そして、雑木林側の端には男が立っていた。携帯を片手に煙草を吸っている。二人が通れるのは車と男の間だけ。それはまるで、罠のようだった。
もしも一人でここを通っていたら――。夕璃子は、ごくりと喉を鳴らした。
「決して顔を上げるんじゃないよ。おばちゃんが守ってやるからね」
おばさんは、夕璃子の肩を抱くようにして囁いた。親子かなにかに見えているかもしれない。そのとき、舌打ちの音が聞こえた。夕璃子の鼓動が跳ね上がる。男の顔を見ることはできなかった。よく磨き上げられた黒い靴だけが視界に残った。

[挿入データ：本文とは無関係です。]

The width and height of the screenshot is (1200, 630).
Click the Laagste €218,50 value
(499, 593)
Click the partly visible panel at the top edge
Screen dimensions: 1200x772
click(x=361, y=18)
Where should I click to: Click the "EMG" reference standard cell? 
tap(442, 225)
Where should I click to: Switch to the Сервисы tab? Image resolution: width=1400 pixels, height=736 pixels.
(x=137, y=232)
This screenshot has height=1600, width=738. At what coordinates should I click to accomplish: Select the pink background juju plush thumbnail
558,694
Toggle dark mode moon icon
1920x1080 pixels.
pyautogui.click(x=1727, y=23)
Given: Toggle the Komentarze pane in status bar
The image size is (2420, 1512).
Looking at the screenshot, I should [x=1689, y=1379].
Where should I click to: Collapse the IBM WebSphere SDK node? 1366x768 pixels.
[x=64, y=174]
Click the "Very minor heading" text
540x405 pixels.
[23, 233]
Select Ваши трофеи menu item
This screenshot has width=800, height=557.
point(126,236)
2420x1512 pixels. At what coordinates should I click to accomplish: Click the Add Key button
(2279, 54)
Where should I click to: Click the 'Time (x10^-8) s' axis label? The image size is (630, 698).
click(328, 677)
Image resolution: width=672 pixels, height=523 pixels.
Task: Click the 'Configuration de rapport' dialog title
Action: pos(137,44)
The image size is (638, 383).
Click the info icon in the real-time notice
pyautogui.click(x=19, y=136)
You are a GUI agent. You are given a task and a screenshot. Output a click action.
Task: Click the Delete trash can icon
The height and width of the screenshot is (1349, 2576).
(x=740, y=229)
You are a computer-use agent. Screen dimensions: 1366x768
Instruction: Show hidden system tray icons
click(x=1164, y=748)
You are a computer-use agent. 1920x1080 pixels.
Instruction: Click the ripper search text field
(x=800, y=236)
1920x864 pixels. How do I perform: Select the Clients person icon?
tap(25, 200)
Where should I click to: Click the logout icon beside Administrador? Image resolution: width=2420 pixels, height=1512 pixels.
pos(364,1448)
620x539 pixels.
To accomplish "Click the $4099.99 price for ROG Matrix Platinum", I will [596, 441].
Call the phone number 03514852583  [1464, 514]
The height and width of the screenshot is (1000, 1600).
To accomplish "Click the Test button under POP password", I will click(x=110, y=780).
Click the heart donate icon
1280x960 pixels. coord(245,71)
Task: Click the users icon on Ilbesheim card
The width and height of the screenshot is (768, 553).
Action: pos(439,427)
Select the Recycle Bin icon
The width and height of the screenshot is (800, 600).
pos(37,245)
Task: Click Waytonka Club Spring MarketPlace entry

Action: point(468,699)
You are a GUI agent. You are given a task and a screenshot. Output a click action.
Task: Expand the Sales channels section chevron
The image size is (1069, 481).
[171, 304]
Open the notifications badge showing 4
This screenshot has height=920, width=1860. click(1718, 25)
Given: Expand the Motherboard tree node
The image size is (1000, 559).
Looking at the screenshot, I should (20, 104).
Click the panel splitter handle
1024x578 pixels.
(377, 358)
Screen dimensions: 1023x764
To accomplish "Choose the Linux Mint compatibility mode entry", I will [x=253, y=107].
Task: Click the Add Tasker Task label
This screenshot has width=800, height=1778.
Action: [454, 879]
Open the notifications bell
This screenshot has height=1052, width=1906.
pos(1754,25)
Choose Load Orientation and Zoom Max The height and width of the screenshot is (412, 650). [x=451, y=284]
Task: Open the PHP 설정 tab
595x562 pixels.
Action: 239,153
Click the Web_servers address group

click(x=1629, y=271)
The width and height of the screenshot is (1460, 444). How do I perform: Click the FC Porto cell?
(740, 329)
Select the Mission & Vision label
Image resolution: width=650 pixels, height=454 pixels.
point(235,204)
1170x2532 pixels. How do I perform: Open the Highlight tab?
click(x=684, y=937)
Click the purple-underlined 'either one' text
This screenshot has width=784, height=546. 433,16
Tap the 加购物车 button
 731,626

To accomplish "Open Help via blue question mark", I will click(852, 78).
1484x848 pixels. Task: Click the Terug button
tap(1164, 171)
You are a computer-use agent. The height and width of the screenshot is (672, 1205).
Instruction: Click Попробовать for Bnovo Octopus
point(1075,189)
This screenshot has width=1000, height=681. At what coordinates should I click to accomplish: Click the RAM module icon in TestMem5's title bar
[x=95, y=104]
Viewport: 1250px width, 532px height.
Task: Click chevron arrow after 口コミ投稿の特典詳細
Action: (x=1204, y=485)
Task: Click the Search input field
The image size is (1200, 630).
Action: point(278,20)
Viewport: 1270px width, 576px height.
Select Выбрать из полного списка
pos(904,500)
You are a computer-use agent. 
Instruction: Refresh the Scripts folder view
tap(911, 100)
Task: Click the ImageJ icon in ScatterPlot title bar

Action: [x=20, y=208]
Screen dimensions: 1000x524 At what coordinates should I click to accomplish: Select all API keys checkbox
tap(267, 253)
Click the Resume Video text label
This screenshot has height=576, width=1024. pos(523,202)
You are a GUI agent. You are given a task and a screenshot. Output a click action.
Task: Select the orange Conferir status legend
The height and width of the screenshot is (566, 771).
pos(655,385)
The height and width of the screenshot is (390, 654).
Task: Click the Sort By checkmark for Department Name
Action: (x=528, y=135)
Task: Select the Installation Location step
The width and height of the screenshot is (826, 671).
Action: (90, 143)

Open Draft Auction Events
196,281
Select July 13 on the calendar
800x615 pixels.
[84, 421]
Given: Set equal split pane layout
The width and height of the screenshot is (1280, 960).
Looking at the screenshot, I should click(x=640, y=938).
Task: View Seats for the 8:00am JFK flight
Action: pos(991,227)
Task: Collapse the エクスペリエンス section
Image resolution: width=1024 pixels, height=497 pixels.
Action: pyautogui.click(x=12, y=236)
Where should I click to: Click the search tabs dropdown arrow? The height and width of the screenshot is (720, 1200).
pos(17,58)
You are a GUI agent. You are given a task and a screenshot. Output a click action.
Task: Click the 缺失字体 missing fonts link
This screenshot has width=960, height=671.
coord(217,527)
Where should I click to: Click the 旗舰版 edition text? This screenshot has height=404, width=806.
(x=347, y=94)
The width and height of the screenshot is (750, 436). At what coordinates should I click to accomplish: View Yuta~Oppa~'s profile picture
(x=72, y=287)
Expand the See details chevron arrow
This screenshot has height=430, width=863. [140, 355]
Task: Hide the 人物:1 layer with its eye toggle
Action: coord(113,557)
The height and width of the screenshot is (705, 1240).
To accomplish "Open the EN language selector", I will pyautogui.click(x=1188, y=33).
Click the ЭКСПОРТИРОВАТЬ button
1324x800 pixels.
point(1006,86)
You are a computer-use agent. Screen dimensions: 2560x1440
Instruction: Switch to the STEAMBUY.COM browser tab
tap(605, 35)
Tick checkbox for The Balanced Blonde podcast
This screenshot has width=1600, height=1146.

ややあって、男はかつかつと靴を鳴らし、車に乗り込んだ。それからもしばらく、のろのろ
と横付けされていたけれど、やがて遠くへ消えていった。
「――本当に危なかったねえ。それにしても、県外ナンバーだったね。あんな遠くから……」
おばさんの額にも、汗が一筋伝っていた。
彼女は約束通り、山の上の喫茶店まで夕璃子を送り届けると、手をひらひら振って自転車に乗り、走り去っていった。何度もお礼はいったけれど、名前や住所を聞くのを忘れてしまった。